• _RECORDS FOR THIS EXERCISE_
────────

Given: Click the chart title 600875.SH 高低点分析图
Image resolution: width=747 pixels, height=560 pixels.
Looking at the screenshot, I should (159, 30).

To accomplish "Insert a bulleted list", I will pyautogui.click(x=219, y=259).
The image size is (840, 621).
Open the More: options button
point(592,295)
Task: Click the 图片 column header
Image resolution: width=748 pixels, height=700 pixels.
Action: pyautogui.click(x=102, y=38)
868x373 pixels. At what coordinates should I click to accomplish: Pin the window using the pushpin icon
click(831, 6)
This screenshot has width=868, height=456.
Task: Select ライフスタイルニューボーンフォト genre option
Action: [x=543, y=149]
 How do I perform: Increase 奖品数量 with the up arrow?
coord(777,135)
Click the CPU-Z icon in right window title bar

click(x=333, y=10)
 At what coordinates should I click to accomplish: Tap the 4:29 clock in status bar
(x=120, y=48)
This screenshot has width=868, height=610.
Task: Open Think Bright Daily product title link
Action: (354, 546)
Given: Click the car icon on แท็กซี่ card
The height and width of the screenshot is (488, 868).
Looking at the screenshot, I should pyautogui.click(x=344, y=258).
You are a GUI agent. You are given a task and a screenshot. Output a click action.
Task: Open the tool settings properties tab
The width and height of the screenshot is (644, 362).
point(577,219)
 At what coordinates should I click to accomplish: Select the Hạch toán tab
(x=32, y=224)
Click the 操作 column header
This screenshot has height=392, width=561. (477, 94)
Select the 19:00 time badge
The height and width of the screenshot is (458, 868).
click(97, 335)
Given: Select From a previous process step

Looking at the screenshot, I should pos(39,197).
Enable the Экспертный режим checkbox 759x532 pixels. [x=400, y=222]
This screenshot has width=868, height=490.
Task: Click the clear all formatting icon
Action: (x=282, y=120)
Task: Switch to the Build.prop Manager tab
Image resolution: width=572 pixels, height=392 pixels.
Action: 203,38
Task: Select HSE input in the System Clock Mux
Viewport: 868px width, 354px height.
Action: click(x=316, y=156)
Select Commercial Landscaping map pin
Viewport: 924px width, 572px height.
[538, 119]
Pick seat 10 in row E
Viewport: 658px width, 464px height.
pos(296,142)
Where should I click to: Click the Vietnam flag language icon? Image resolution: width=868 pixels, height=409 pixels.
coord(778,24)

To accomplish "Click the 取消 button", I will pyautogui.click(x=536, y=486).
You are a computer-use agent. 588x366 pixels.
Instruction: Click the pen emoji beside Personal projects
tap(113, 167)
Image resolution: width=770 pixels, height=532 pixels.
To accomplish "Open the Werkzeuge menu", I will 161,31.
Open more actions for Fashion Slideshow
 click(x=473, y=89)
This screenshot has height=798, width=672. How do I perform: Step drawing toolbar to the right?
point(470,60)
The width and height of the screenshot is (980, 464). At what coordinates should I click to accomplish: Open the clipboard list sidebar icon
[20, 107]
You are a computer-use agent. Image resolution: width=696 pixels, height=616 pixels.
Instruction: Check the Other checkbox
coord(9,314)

────────

How many lines above contain the word "computer"? Reply with only the number.

2